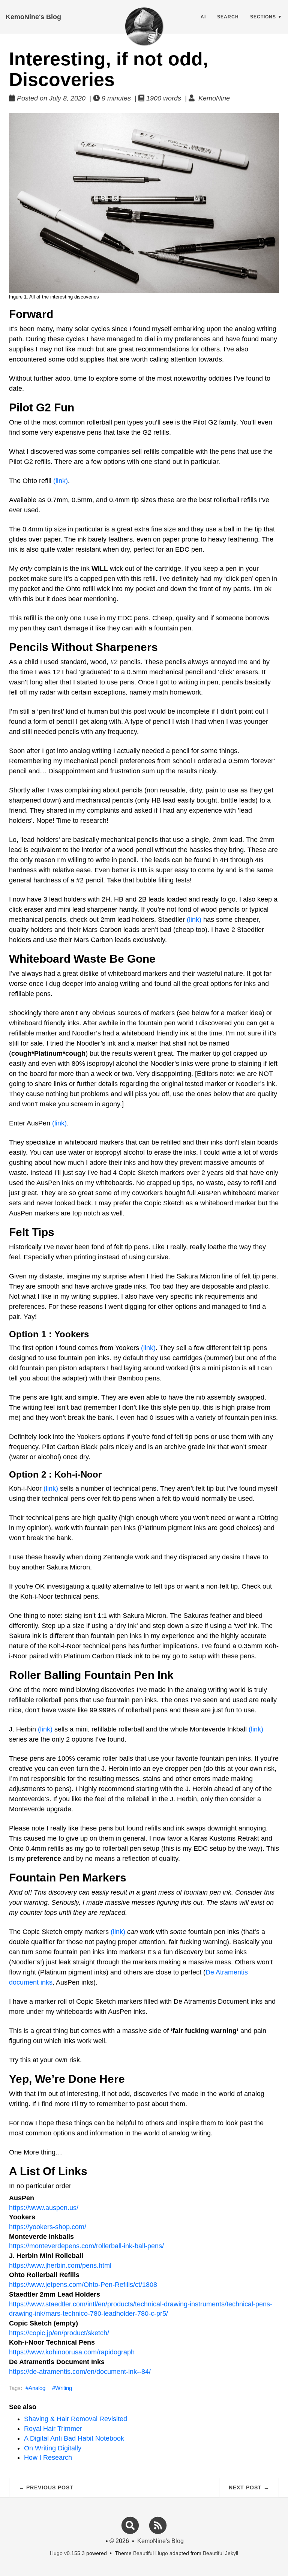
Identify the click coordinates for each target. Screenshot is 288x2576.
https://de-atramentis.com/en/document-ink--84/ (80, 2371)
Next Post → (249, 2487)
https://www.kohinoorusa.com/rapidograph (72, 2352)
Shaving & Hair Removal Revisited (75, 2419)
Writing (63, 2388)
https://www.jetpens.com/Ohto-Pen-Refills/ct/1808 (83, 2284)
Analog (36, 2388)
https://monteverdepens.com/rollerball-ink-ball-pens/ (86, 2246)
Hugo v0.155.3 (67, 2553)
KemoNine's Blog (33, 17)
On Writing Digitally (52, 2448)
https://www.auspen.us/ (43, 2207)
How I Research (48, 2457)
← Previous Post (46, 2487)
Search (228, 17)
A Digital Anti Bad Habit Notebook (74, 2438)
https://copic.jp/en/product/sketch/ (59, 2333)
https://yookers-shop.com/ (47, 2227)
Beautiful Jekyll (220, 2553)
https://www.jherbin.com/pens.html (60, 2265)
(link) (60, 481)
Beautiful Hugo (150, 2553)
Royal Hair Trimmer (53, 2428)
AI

========

**Task directions:**
Reprint every record exactly and skip the pictures.

**Exercise output:**
Identify the click coordinates for each target. Screenshot is 288x2576.
https://de-atramentis.com/en/document-ink--84/ (80, 2371)
Next Post → (249, 2487)
https://www.kohinoorusa.com/rapidograph (72, 2352)
Shaving & Hair Removal Revisited (75, 2419)
Writing (63, 2388)
https://www.jetpens.com/Ohto-Pen-Refills/ct/1808 (83, 2284)
Analog (36, 2388)
https://monteverdepens.com/rollerball-ink-ball-pens/ (86, 2246)
Hugo v0.155.3 (67, 2553)
KemoNine's Blog (33, 17)
On Writing Digitally (52, 2448)
https://www.auspen.us/ (43, 2207)
How I Research (48, 2457)
← Previous Post (46, 2487)
Search (228, 17)
A Digital Anti Bad Habit Notebook (74, 2438)
https://copic.jp/en/product/sketch/ (59, 2333)
https://yookers-shop.com/ (47, 2227)
Beautiful Jekyll (220, 2553)
https://www.jherbin.com/pens.html (60, 2265)
(link) (60, 481)
Beautiful Hugo (150, 2553)
Royal Hair Trimmer (53, 2428)
AI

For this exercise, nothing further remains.